The Tarot of today is based on The Tree of Life, which in turn is from the Qabalah. The Tree of Life represents the structure of the Universe. Hence, The Tree guides human consciousness towards the mythic essence of God. Climbing The Tree of Life returns people to the Source of Creation, which is God. Therefore the Major Arcana of the Tarot can be used as the pictorial version of the mystic’s journey to reunify with God.
I see the Qabalah and The Tree of Life as based on the cultural norms that are reflected in the Western (Roman) alphabet. Laurence de Looze, a Professor of Modern Languages at the University of Toronto explores this in his book, “The Letter and the Cosmos: How the Alphabet Has Shaped the Western View of the World.” He writes that letters in the Judeo-Christian tradition are regarded as an active way to bring down God’s power to the earth. The letters become words which then weave power. The view of Medieval Christians that letters bring people to God became secularized and later embedded in Western occult studies. This belief is that by using the letters of the alphabet, a person can ascend “Jacob’s Ladder” and seek salvation. This is because all of the letters are imbued with a moral dimension.
In Medieval thought, if the alphabet is closer to God’s speech, then it will become the alphabet of God. Hebrew, which is already regarded as God’s speech, is considered to be this alphabet. In the Qabalah, the cosmology of the Universe is based on the Hebrew alphabet, which has 22 letters. Therefore, The Tree of Life, which is expressed in the 22 paths of Hebrew letters, is climbing “Jacob’s Ladder” to God.
For me, the Tarot translates the sacred Hebrew alphabet of The Tree of Life into pictorial form.

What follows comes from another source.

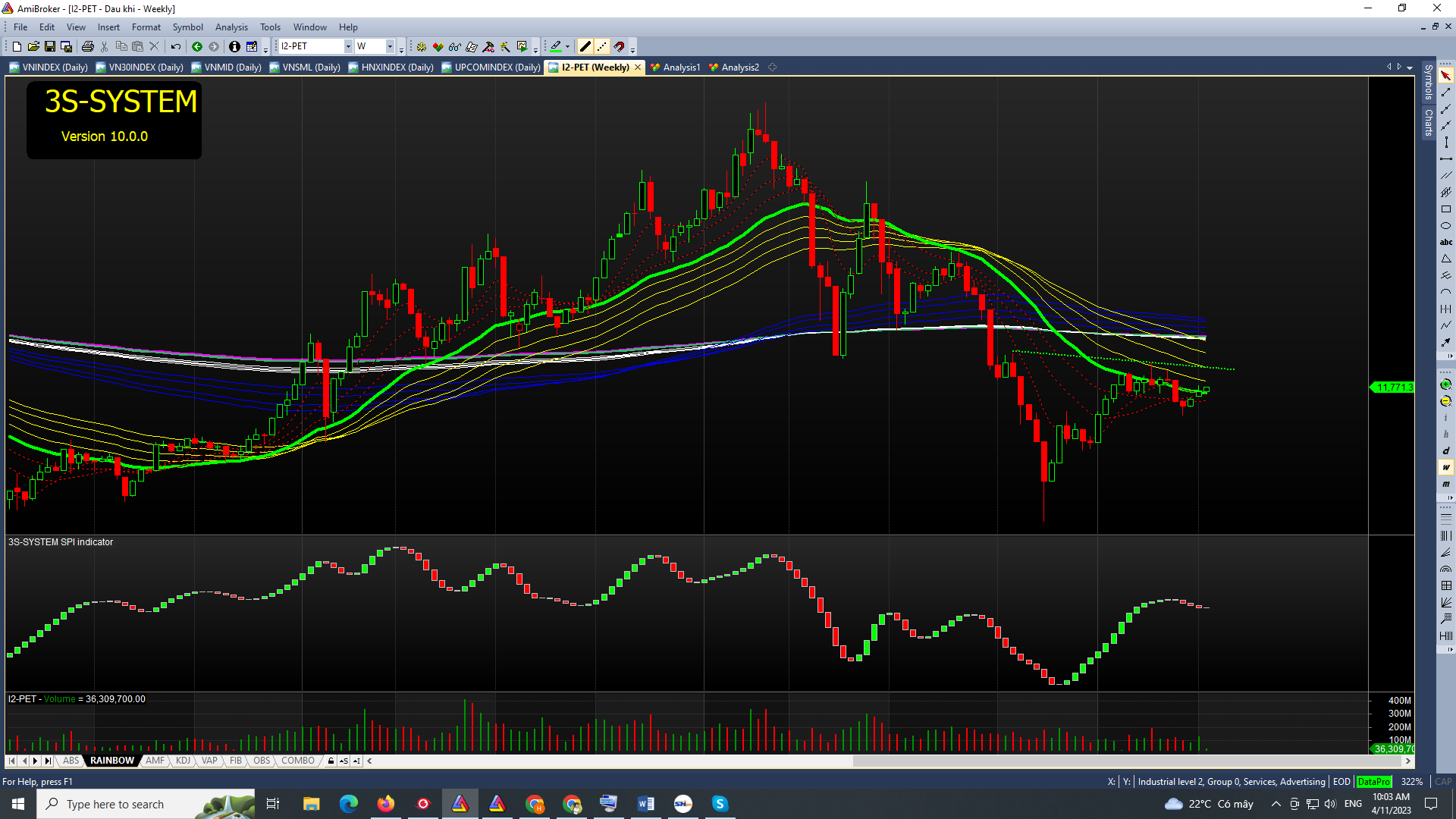This screenshot has width=1456, height=819.
Task: Click the green back navigation arrow
Action: 197,47
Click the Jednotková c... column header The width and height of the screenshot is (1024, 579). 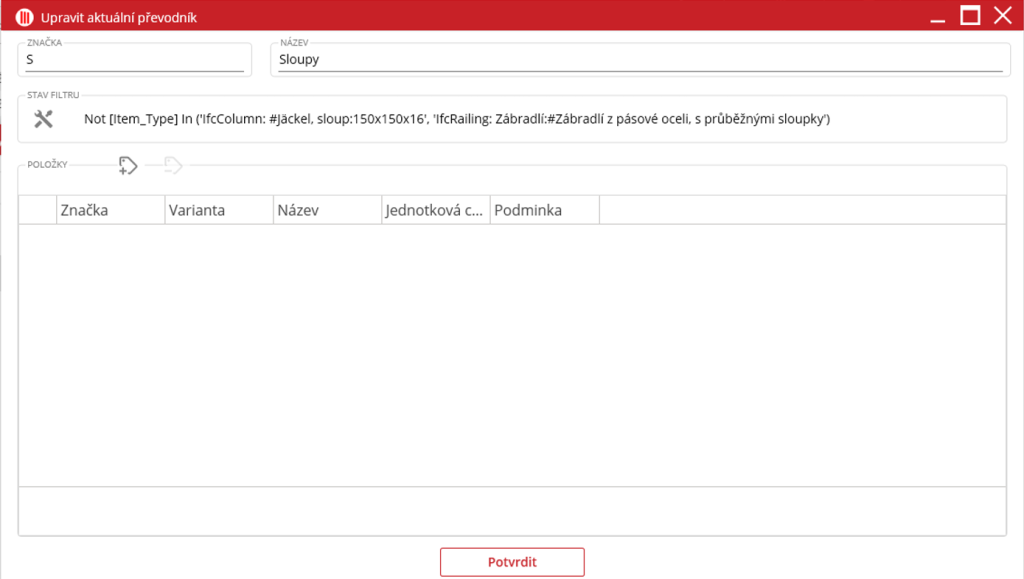pos(436,210)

The underlying assumption of the Hero’s Journey is then that the person would progress through the Major Arcana until they reached The World, and became united with God. The Christian imagery of the Major Arcana highlights this path to salvation. It also reflects the goal of ascending The Tree of Life to God.
As a Roman Polytheist, I do not subscribe to the Hero’s Journey nor to a person ascending The Tree of Life to unite with God. To me, these are aspects of Judeo-Christian theology. It may seem subtle to the Tarot reader, but the progress to salvation is embedded in this divination system. As a Roman Polytheist, I see divination as a communication between humans and the Gods. They speak to us in auguries and signs. Divination, to me, is not a journey back to God or the source of Creation as presented in The Tree of Life.
Instead of connecting me to the Tarot, The Tree of Life reminds me of why I dislike the Tarot. I study the Tarot because many modern oracle systems have elements of it in them. The Tarot for me is Judeo-Christian theology in divination form. I regard the Western alphabet and the world as the ancient Greeks did. The alphabet as a whole corresponds to the cosmos, and with letters it can be recreated in this world.
De Looze, Laurence, “The Letter and the Cosmos: How the Alphabet Has Shaped the Western View of the World.” University of Toronto Press: Toronto. 2016.
Drury, Neville, “The Tarot Workbook.” Thunder Bay Press: San Diego. 2004
Markham, Iris, “The Tree of Life.” Kabbalah and Healing. Web. http://www.kabbalahandhealing.com/tree-of-life.html, <accessed 8 Dec. 2016>
Zell-Ravenheart, Oberon, “Grimoire for the Apprentice Wizard.” New Page Books: Franklin Lakes (NJ). 2004.